Texto:
- - - - -
Rabi Lazar dizia: “Três coisas anulam um decreto severo: Tefilá (Oração), Tzedacá (Caridade) e Teshuvá (Arrependimento)” (Talmud Yerushalmi, Taanit 9b).

Um dos temas principais dos Asseret Yemei Teshuvá, os Dez Dias de Arrependimento, que se iniciam em Rosh Hashaná e terminam na conclusão do Yom Kipur – são as três coisas que têm o poder de anular um decreto Celestial severo. E elas são: a Tefilá, oração, a Tzedacá, caridade, e a Teshuvá, arrependimento. O Talmud Yerushalmi (Taanit 9b), ensina que a origem desse ensinamento é uma passagem do Livro de Crônicas (2 Crônicas, 7:14), que reconta a resposta de D’us às orações do Rei Salomão quando ele inaugurou o Tempo Sagrado de Jerusalém. O rei pedira a D’us que fossem aceitas as súplicas em prol do Templo Sagrado. D’us respondeu que se Ele viesse a decretar uma escassez de alimentos, uma peste ou uma praga contra a Terra, Ele atenderia as súplicas do povo e aliviaria o decreto, com a estipulação mencionada no versículo: “E (se) Meu povo, sobre o qual Meu Nome é proclamado, humilhar-se, e orar, e buscar a Minha face, e se eles se arrependerem de seus maus caminhos, Eu os atenderei dos Céus, e perdoarei seus pecados e curarei sua terra”.
- - - - -
Tarefas a realizar:
a – Diga se cada afirmação abaixo está de acordo com o texto sobre os Dez Dias de Arrependimento. Responda sim ou não e cite literalmente as palavras do texto que decidem a questão.
(i) Os Dez Dias de Arrependimento começam em Rosh Hashaná e terminam na conclusão do Yom Kipur.
(ii) O ensinamento tem origem em uma passagem do Livro dos Reis.
(iii) O Rei Salomão pediu a D’us que fossem aceitas as súplicas em prol do Templo Sagrado.
b – Escreva a continuação do texto sobre os Dez Dias de Arrependimento, começando logo após a última frase apresentada.
Os itens que vêm depois deste ponto são um material à parte, sem relação com o texto.

Itens listados:
- - - - -
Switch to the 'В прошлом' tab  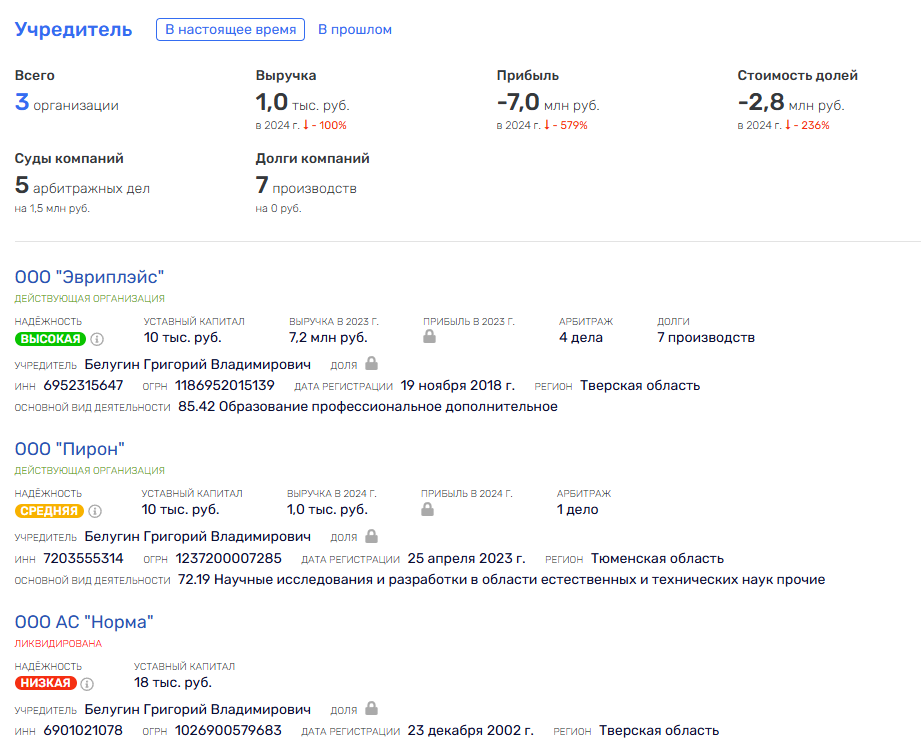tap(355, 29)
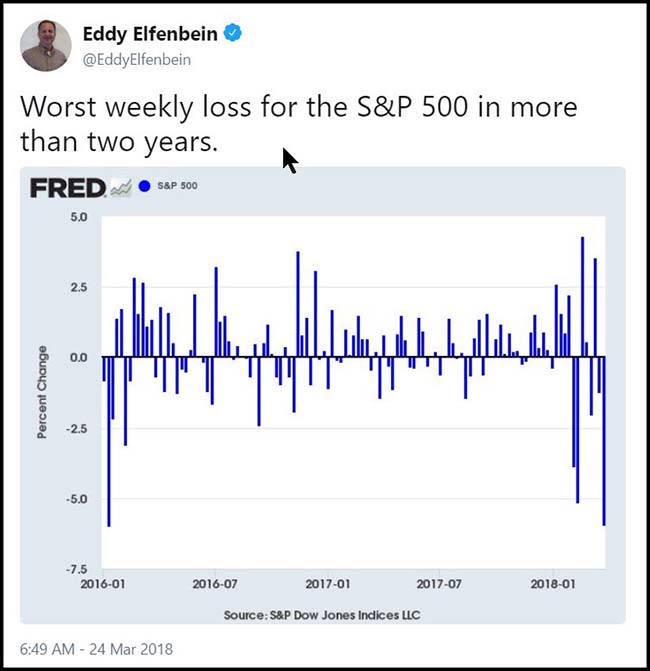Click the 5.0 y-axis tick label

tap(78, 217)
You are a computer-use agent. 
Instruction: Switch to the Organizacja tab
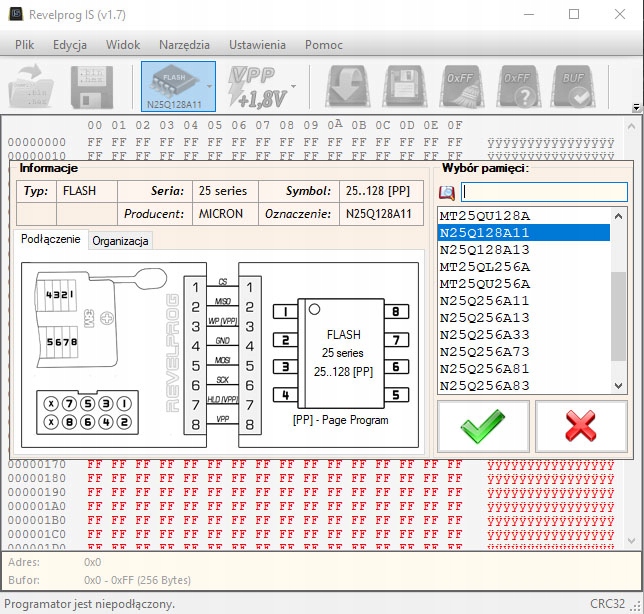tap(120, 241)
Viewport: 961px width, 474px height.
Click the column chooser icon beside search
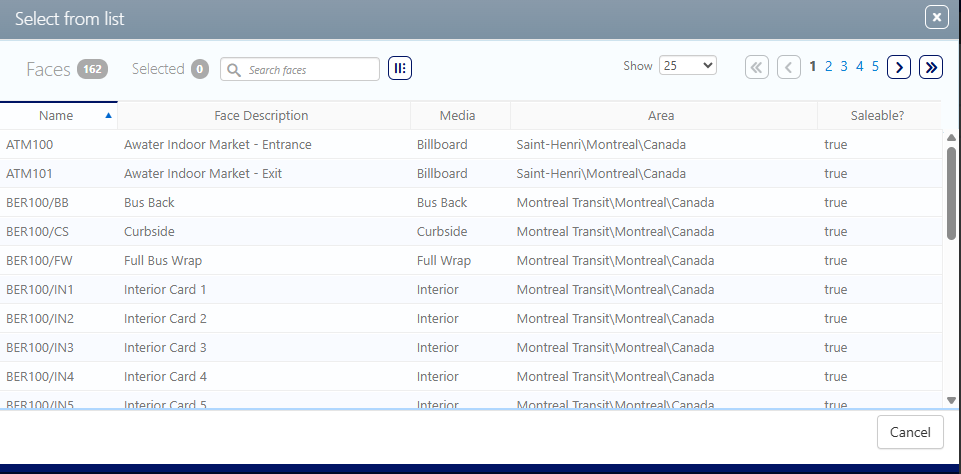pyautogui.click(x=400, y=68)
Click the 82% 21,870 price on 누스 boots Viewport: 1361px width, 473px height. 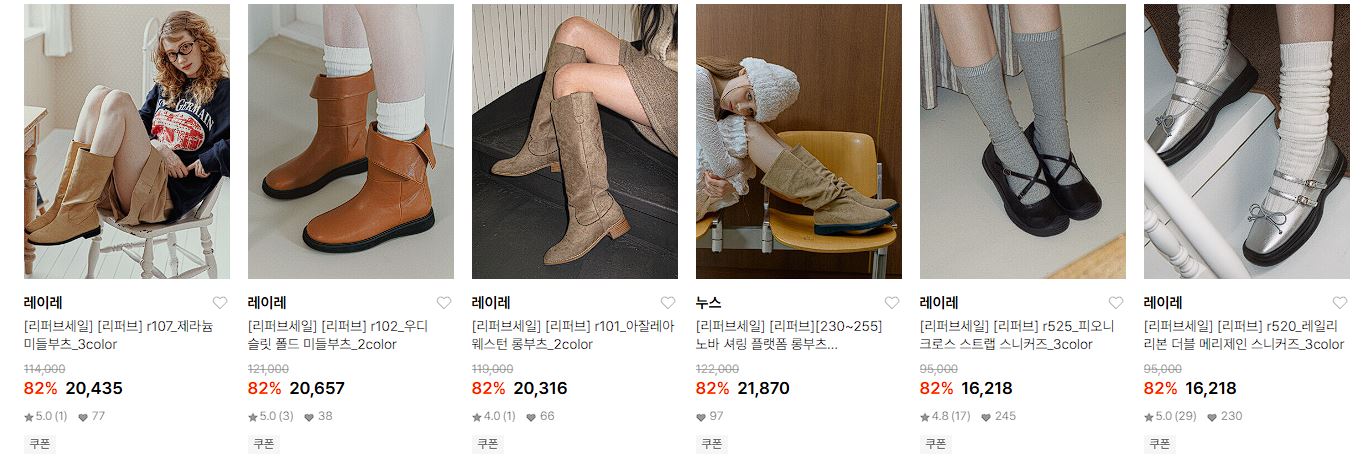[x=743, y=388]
- - - - -
Respostas a seguir:
a –
(i) Sim: "que se iniciam em Rosh Hashaná e terminam na conclusão do Yom Kipur".
(ii) Não: "a origem desse ensinamento é uma passagem do Livro de Crônicas (2 Crônicas, 7:14)".
(iii) Sim: "O rei pedira a D’us que fossem aceitas as súplicas em prol do Templo Sagrado".

b –
O Talmud Yerushalmi demonstra de que forma a oração, a caridade e o arrependimento se originam de elementos desse versículo. Quando o versículo diz “e orar”, obviamente se refere à oração. Quando diz “buscar a Minha face”, refere-se à caridade, pois está escrito no Livro de Salmos (em 17:15): “Quanto a mim, por minha justiça, contemplarei Tua face…”, que é interpretado como: “pelo mérito de minha justiça (Tzedek) – por meio da caridade (Tzedacá) que eu realizo – terei o mérito de contemplar a Tua face”. E quando o versículo diz: “eles se arrependerem de seus maus caminhos”, isso claramente se refere ao arrependimento. E conclui o Talmud Yerushalmi: “O que lá está escrito, na continuação daquele versículo: ‘Eu os atenderei dos Céus, e perdoarei seus pecados e curarei sua terra’”.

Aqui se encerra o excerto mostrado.